In an effort to help people manage this and other retirement challenges, Retirement Intelligence has produced a guide – sponsored by Partnership. In particular this guide argues the case that rather than a straight choice between drawdown and annuities, people could benefit from a combination of both.
Using statistics from ONS, the specialist insurer has highlighted that while the highest proportion of over-18s believe that they will be retired for 16-20 years but they are far more likely to be retired for over 30 years. Indeed, an estimated 30% of people will live for more than 30 years in retirement. This discrepancy is likely to cause significant issues to those who are basing their retirement income needs on perceived averages – especially if they have chosen pure drawdown rather than a combination of drawdown and annuitisation.
ONS data suggests that at 65 years old, the average man will live for 21.5 years (4.5 years more than estimated) and the average woman for 23.7 years (6.7 years more than estimated). However, averages can be a dangerous premise on which to plan retirement income as they are only when 50% of a particular age group has died – meaning that 5 out of 10 people will live longer.

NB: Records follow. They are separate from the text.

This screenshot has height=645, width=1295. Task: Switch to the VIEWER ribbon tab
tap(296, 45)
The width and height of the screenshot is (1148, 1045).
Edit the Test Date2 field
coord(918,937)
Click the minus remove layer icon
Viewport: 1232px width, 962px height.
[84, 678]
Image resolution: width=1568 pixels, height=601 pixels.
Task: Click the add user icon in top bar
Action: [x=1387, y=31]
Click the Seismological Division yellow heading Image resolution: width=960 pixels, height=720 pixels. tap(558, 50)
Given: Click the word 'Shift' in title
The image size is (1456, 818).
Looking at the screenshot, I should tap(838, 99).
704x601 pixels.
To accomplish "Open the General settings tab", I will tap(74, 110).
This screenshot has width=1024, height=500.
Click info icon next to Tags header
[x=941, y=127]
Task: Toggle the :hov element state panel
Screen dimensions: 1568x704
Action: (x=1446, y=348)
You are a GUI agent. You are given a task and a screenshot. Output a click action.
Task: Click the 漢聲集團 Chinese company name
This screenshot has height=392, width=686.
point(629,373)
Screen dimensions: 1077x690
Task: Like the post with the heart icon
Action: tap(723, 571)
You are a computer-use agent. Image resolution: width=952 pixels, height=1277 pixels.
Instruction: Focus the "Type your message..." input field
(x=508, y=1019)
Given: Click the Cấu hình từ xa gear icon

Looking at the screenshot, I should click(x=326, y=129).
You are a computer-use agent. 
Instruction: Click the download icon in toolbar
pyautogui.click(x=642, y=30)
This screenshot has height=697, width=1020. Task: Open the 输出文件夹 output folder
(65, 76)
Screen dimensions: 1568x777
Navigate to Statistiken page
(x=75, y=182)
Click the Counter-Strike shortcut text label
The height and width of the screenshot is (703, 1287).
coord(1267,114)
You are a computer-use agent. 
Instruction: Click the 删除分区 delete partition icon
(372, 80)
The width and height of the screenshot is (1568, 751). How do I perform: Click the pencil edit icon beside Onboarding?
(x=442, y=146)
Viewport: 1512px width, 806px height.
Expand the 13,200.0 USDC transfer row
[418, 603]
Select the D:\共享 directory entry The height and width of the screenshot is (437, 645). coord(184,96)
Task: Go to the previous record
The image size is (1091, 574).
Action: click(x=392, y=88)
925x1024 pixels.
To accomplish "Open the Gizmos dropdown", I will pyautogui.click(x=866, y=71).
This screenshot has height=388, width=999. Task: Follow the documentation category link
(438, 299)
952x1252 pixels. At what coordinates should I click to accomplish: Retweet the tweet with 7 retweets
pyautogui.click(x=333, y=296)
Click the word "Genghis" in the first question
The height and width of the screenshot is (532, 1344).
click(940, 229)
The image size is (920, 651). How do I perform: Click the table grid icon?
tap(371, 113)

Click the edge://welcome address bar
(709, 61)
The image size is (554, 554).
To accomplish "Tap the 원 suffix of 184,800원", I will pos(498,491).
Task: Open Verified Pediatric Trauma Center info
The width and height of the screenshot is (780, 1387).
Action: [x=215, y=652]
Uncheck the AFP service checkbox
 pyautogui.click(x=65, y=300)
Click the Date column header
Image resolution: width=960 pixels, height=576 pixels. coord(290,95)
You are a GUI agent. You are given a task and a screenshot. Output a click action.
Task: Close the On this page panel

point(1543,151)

While 82% of over-40s felt that they would retire, 18% said that they would never be in a position to do so (up from 9% in 2014). This suggests that while the advent of Pension Freedoms has provided people with more choice, this has revealed to some that they are not financially able to retire.
To help people manage the risk of outliving their retirement income, Partnership has teamed up with Retirement Intelligence to produce a guide to ‘Converting Your Pension Pot into Income – How to Combine Guaranteed Income and Income Flexibility’ -
The guide looks at the impact of the new pension freedoms, the issues that people need to consider when they look at income levels and sources. It highlights that a combination of annuity and drawdown can help advisers and their clients obtain he right balance between certainty and flexibility while reducing the overall risk to retirement income.
Billy Burrows, of Retirement Intelligence, said: “While people may feel that they are being sensible by using ONS data to estimate the length of their retirement, using averages can go horribly wrong – especially if people have chosen to rely entirely on drawdown for their income. Therefore, I have chosen to work with Partnership to help people understand the various challenges they face when looking to plan their retirement under the new Pension Freedoms.
“There is a strong case for both annuities and drawdown in the right circumstances but for most people choosing a combination of the two will provide them with the security and access to cash that they aspire to. Indeed, choosing to add a guaranteed income for life to their portfolio means that they are safeguarding themselves against living longer than anticipated which while often desirable can mean that people face significant financial hardship in late old age.”
Richard Willets, Director of Longevity at Partnership, said: “While the largest proportion of people assume that they will live for 16 – 20 years in retirement, the ONS data actually suggests they are more likely to live more than 30 years. Most people will work a margin of error into their retirement income planning but ten or more years is a significant period of time to make up from a finite pot of assets.
“Even those who have studied this subject extensively would struggle to definitively answer the question – how long will a specific individual live – so it is vital that people ensure they have some mechanism to guard against the consequences of underestimating their own vitality.”